%%

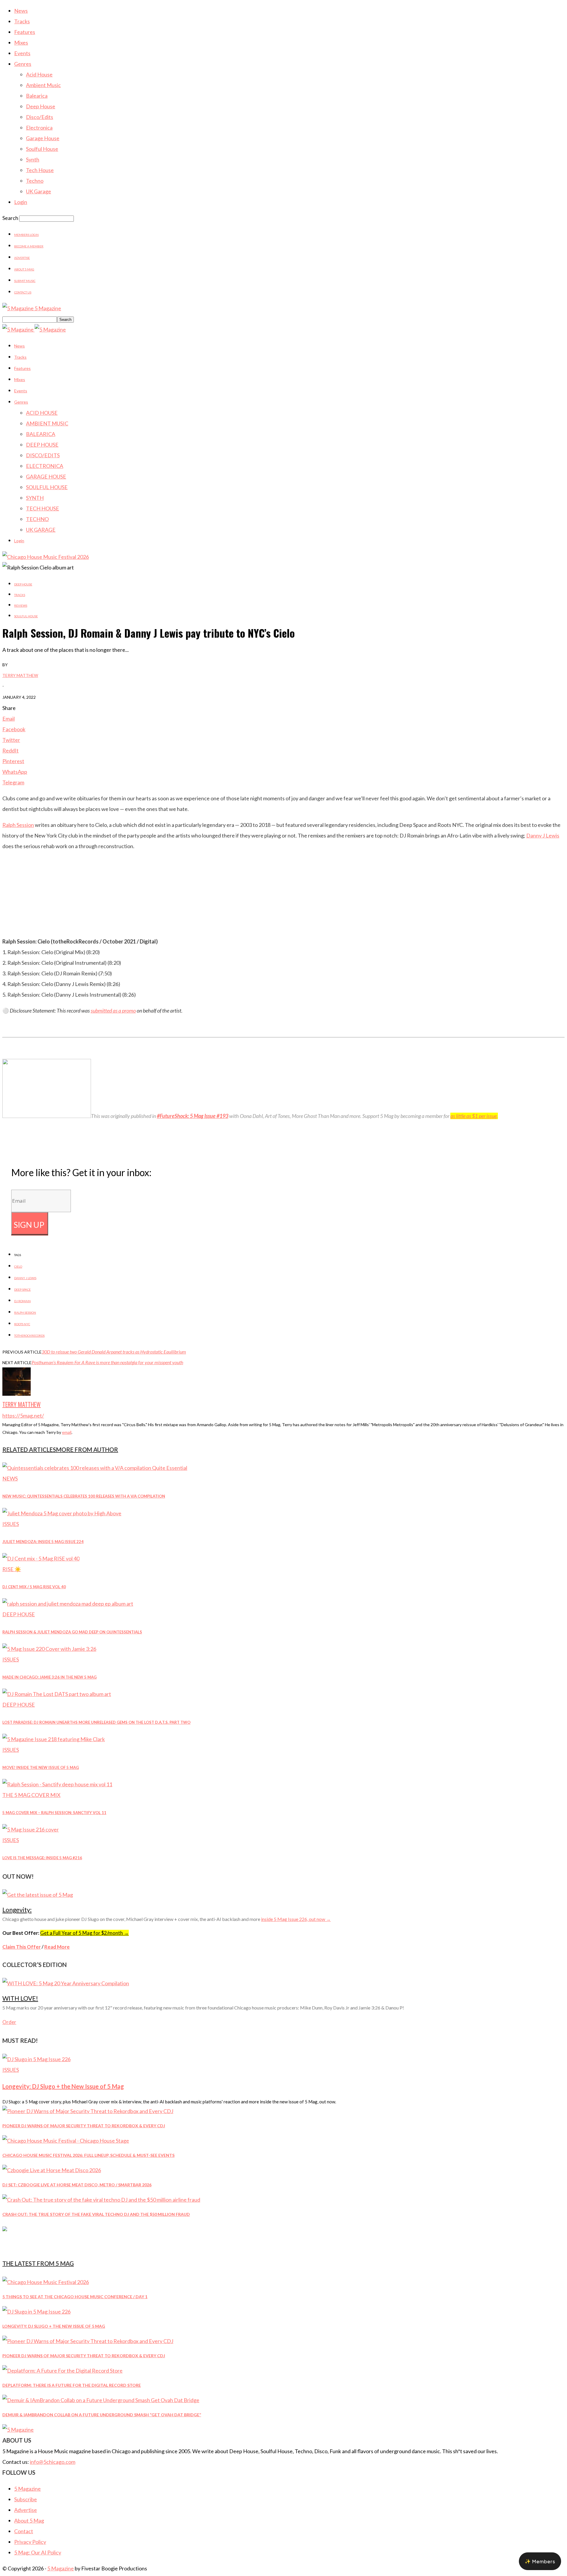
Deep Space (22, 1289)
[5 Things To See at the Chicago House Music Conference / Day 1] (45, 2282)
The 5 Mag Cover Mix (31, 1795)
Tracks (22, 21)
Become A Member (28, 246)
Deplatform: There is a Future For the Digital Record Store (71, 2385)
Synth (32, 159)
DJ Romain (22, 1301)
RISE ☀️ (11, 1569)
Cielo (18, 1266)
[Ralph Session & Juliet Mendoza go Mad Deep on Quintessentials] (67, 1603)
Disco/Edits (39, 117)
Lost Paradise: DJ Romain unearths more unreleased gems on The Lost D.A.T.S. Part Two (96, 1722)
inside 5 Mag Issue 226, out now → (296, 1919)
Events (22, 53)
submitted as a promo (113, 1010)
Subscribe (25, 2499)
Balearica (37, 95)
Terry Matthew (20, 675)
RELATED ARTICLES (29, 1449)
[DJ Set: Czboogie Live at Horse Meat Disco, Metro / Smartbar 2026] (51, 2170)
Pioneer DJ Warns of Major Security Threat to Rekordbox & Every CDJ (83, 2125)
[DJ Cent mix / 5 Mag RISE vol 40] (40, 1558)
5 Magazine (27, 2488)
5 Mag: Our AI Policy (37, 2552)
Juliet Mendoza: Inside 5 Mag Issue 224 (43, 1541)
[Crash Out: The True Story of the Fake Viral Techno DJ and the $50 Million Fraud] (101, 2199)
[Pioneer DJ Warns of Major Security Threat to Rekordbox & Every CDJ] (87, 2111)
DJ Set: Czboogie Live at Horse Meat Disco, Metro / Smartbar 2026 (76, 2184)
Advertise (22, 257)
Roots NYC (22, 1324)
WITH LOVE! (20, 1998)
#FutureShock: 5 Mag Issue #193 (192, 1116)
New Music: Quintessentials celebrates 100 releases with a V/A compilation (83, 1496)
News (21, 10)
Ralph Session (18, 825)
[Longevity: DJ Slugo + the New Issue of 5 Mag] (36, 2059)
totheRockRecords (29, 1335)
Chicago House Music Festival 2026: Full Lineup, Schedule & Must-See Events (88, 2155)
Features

%%

Task directions – Search the material above for the word "Smartbar", then copy out each line that has it.

Answer to the problem –
[DJ Set: Czboogie Live at Horse Meat Disco, Metro / Smartbar 2026] (51, 2170)
DJ Set: Czboogie Live at Horse Meat Disco, Metro / Smartbar 2026 (76, 2184)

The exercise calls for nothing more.